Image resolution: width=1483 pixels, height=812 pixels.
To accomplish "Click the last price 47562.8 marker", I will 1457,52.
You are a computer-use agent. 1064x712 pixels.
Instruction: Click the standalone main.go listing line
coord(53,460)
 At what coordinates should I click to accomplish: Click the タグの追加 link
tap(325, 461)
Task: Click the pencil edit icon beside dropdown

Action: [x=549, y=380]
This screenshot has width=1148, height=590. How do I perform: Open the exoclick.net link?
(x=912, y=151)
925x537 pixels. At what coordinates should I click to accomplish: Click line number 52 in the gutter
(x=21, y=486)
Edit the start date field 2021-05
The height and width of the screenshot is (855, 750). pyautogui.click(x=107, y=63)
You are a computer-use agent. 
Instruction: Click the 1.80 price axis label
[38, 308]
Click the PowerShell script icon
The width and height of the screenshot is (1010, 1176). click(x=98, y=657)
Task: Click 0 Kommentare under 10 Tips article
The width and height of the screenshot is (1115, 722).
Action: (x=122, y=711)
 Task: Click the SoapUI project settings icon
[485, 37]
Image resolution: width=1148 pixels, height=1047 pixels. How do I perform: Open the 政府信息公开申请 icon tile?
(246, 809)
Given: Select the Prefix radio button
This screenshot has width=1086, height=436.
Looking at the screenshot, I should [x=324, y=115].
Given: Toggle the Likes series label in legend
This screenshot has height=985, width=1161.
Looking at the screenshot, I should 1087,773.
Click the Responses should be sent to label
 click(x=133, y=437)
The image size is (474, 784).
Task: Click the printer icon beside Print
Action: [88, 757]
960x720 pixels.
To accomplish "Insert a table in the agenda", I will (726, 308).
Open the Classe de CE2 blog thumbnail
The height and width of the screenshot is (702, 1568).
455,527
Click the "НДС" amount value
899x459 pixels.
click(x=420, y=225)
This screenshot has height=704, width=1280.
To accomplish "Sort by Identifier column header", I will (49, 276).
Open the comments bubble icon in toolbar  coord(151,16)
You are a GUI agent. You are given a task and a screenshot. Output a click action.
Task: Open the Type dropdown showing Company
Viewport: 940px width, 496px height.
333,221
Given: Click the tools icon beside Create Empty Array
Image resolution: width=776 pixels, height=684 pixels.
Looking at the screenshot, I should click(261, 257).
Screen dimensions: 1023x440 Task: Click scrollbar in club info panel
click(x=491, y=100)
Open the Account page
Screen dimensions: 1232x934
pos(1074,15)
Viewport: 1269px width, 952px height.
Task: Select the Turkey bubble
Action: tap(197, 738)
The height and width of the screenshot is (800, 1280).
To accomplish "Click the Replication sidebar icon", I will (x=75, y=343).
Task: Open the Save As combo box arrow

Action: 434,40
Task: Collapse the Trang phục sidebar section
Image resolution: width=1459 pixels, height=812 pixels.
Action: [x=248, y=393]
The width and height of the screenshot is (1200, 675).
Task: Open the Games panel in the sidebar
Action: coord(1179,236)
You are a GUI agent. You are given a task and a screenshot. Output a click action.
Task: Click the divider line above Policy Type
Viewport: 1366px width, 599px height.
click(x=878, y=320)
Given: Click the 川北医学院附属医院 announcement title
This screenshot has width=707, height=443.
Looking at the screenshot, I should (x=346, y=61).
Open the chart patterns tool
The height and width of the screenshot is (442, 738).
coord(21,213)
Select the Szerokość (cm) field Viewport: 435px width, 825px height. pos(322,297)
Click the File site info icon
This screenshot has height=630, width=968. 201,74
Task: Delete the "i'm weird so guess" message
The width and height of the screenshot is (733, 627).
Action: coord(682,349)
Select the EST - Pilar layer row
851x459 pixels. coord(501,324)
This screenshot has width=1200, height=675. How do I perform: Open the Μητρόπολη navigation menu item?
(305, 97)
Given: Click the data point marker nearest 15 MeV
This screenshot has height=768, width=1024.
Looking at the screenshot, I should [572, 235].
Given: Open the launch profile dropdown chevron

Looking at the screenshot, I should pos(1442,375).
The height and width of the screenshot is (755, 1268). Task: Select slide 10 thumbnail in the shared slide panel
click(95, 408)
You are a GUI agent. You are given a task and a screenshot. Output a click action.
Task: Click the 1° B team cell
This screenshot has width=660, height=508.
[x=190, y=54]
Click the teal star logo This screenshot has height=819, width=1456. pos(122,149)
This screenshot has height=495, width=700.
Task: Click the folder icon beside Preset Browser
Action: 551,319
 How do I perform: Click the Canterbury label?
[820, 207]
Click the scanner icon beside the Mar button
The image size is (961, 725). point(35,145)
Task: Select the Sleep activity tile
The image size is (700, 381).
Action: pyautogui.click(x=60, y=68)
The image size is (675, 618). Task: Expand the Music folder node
+++
• **YOUR INSTRUCTIONS**: A single figure must be given: how many lines of the records above include the string "Type".

• **SOLUTION**: 2